На самом деле Фанфан упорно дожидался мсье Винтера. Мальчик предполагал, что он может прибыть в Петербург с купцами. А когда с очередным иноземным судном его постигало очередное разочарование, он начинал обход мест, где обычно бывает много народу, в том числе и различных питейных заведений.

Конечно же, он не подавал виду, что кого-то ищет. Жизнь в парижских трущобах приучила его к исключительной осторожности. Кроме того, и в Петербурге водились мазурики, коих следовало остерегаться не только в ночное время, но и днем. Чтобы не попасть впросак, Фанфан не поленился и обошел все улицы и переулки Петербурга, поэтому спустя два месяца знал город как свои пять пальцев.

— Эй-ей, кум, здравия тебе на многая лета! Куда торопишься? — раздалось рядом.

Фанфан посмотрел в ту сторону, откуда послышался густой бас, и увидел, как двое русских обнялись и почеломкались.

— Давно не виделись… — Обладателем басовитого голоса оказался невысокий мещанин с большим животом, готовым в любую минуту оторвать пуговицы кафтана и вывалиться наружу.

— Давно, кум, давно. Пойдем, пойдем поскорее! — второй русский был тщедушен и разговаривал фальцетом; судя по его платью, он был чиновником невысокого ранга.

— А пойдем. Разумная мысль. Встречу и впрямь нужно отметить. Есть у меня на примете одно местечко… там знатная водка. Говорят, сам Петр Алексеевич часто туда захаживал. А императору плохую водку не поднесут.

— Ты не понял меня, кум. Это потом. Надо торопиться на площадь, что у мясных рядов. Там состоится казнь.

— Да ну!

— Точно тебе говорю.

— Тогда поспешим. А в трактир зайдем опосля. Что, головы рубить будут или на кол кого посадят?

— Неизвестно. Зачитают царский указ, узнаем…

Услышав, что за событие намечается на Козьем болоте, Фанфан прибавил ходу, оставив кумовьев далеко позади. Ему еще не доводилось присутствовать на таком знатном зрелище, и у Фанфана зажегся внутри очередной костер любопытства.
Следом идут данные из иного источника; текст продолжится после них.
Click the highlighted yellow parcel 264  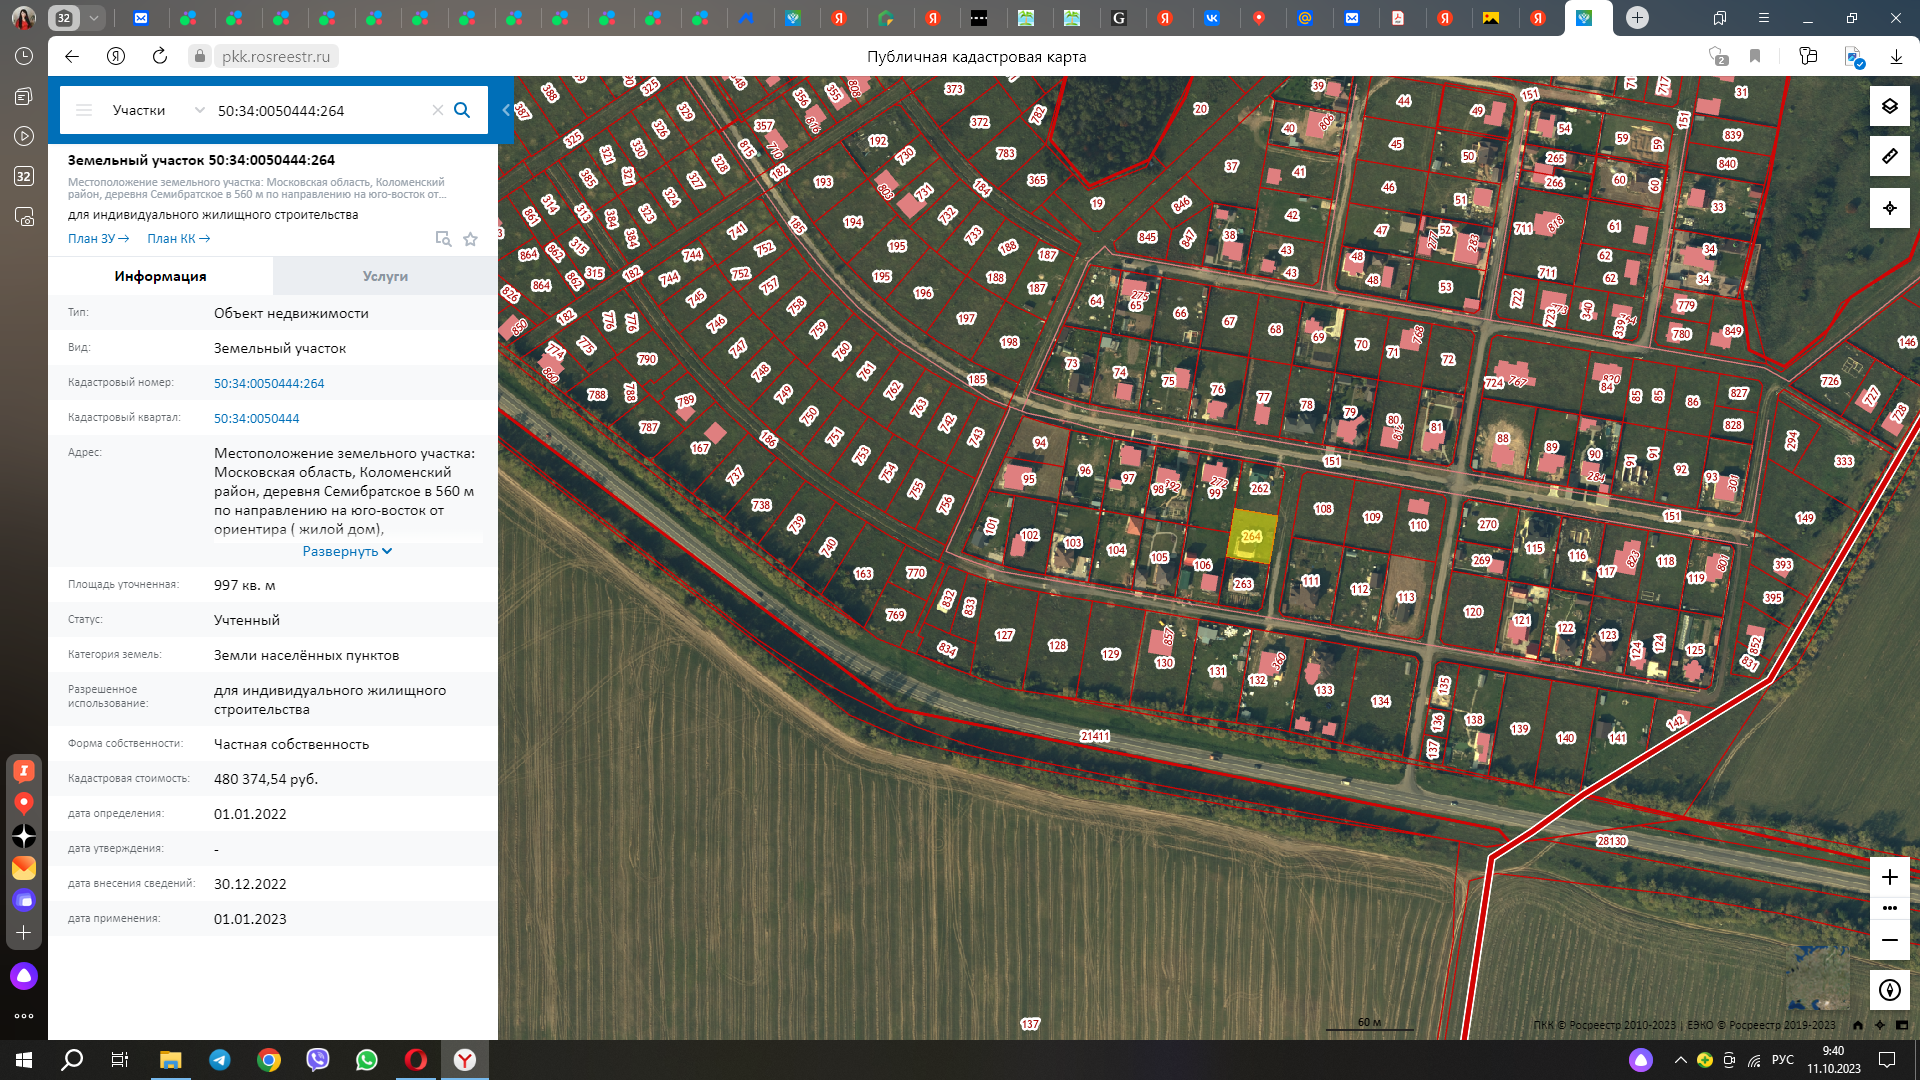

Вскоре к эшафоту он уже не мог протиснуться, — слишком много зевак толпилось возле самого помоста и на подходах к лобному месту — поэтому применил свой испытанный способ для таких случаев. Мальчик низко присел и нырнул прямо в узкую щель между частоколом ног — как в омут. Извиваясь, словно вьюн, он быстро преодолел едва не на четвереньках оставшиеся метры и вскоре уже был в первых рядах толпы, собравшейся поглазеть на казнь.

Вокруг эшафота стояли в каре солдаты. Заунывно прозвучали флейты, ударили барабаны: «Тр-рум-м! Тр-рум-м! Ту-ру-рум-м!..», и от этих зловещих, как показалась Фанфану, звуков у него засосало под ложечкой, а душа сжалась в маленький комочек.

«Везут!.. Везут!..» — пронеслось по толпе как единый вздох. Одна женщина, не выдержав огромного напряжения, ахнула и потеряла сознание; возможно, это была родственница кого-то из приговоренных к казни. Ее поддержали, что оказалось довольно легко и просто, потому как толпа стояла очень плотно и свалиться на землю человек все равно не смог бы, и начали приводить в себя, похлопывая бедняжку по щекам.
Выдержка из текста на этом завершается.